A cervical disc herniation can be removed through an anterior approach (through the front of the neck) to relieve spinal cord or nerve root pressure and alleviate corresponding pain, weakness, numbness and tingling.
This procedure is called an anterior cervical discectomy and allows the offending disc to be surgically removed. A discectomy is a form of surgical decompression, so the procedure may also be called an anterior cervical decompression.
A fusion surgery is almost always done at the same time as the discectomy in order to stabilize the cervical segment.
Together, the combined surgery is commonly referred to as an ACDF surgery, which stands for Anterior Cervical Discectomy and Fusion.

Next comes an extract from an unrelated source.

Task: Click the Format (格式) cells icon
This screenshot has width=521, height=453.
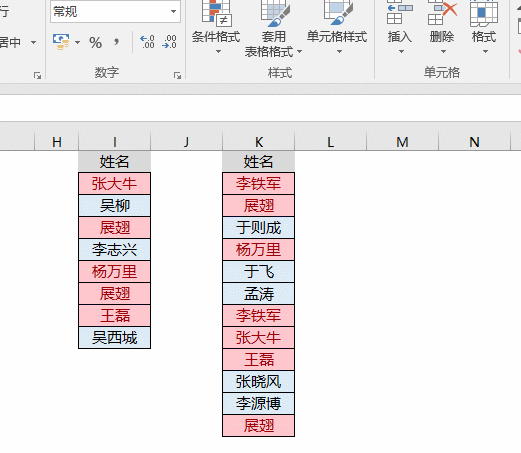Action: click(484, 13)
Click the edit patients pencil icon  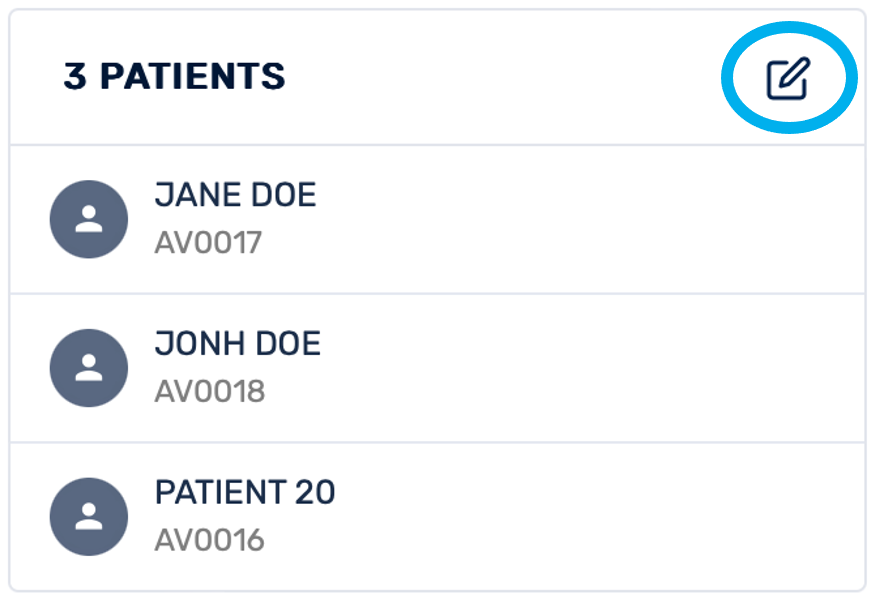point(788,79)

While this surgery is most commonly done to treat a symptomatic cervical herniated disc, it may also be done for cervical degenerative disc disease. It may also be done for more than one level of the cervical spine.
The anterior approach of this surgery, which means that the surgery is done through the front of the neck as opposed to the back of the neck, has several typical advantages:
Better access to the spine. The anterior approach can provide access to almost the entire cervical spine, from the C2 segment at the top of the neck down to the cervico-thoracic junction, which is where the cervical spine joins with the upper spine (thoracic spine).
Article continues below
Less postoperative pain. Spine surgeons often prefer this approach because it provides good access to the spine through a relatively uncomplicated pathway. All things being equal, the patient tends to have less incisional pain from this approach than from a posterior operation.

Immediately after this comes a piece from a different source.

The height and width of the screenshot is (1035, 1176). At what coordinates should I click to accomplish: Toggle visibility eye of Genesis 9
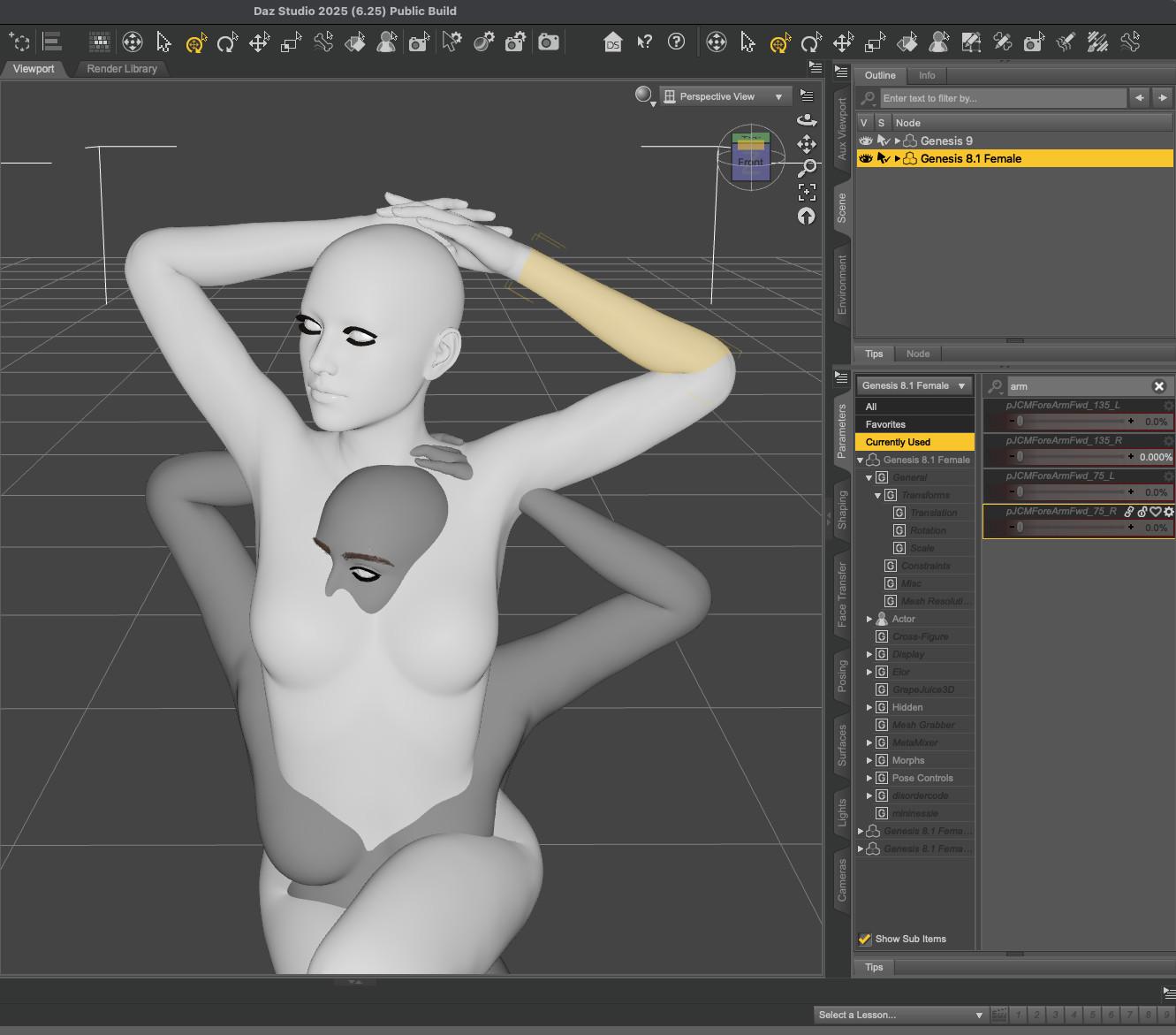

After a skin incision is made in the front of the neck, only one thin vestigial muscle needs to be cut, after which anatomic planes can be followed right down to the spine. The limited amount of muscle division or dissection helps to limit postoperative pain following the spine surgery.
While there are a number of potential risks and complications with ACDF surgery, the main postoperative problem most patients face is difficulty swallowing for 2 to 5 days due to retraction of the esophagus during the surgery.
The general procedure for an anterior cervical discectomy and fusion – or ACDF – surgery includes the following steps:
A needle is then inserted into the disc space, and an X-ray is done to confirm that the spine surgeon is at the correct level of the spine.
After the correct disc space has been identified on X-ray, the appropriate portions of the disc are then removed by first cutting the outer annulus fibrosis (fibrous ring around the disc) and removing the nucleus pulposus (the soft inner core of the disc).
With an anterior cervical discectomy, most of the disc (but not all) is usually removed.
Dissection is carried out from the front to back of a ligament called the posterior longitudinal ligament.
Often this ligament is gently removed to allow access to the spinal canal to remove any osteophytes (bone spurs) or disc material that may have extruded through the ligament.
The dissection is often performed using an operating microscope or magnifying loupes to aid with visualization of the smaller anatomic structures.
An anterior cervical fusion is almost always done as part of a cervical discectomy. The insertion of a bone graft into the evacuated disc space serves to prevent disc space collapse and promote a growing together of the two vertebrae into a single unit, with this ‘fusion’ preventing local deformity (kyphosis) and serving to maintain adequate room for the nerve roots and spinal cord.
Patients typically go home the same day as the anterior cervical discectomy and fusion or after one night in the hospital. Most patients recover within about 4 to 6 weeks, although it may take up to 18 months for the fusion to fully set up. Patients should discuss relevant activity restrictions and rehabilitation with their surgeon.
As with any surgery, there are a number of possible risks and complications of anterior cervical discectomy surgery.
The rate of occurrence of potential risks and complications is highly variable and dependent mainly on a combination of:
The results of the individual surgeon with ACDF surgery (meaning that the frequency of complications varies between surgeons), and;
Individual patient risk factors, such as the condition of the disc, the patient’s physical condition (bone strength, diabetes, etc.), whether or not the patient smokes, and other factors.
For an ACDF surgery, the main potential risks and complications that tend to occur include:
Also, the small nerve that supplies innervation to the vocal cords (recurrent laryngeal nerve) will sometimes not function for several months after neck surgery because of retraction during the procedure. This complication can cause temporary hoarseness. Retraction of the esophagus can also produce difficulty with swallowing, which usually resolves within days but can last weeks to months. Rarely, it can result in permanent difficulty swallowing.
There is little chance of a recurrent disc herniation because most of the disc is removed with this type of surgery.
Patients are advised to discuss the potential risks and complications with their surgeon prior to having ACDF surgery.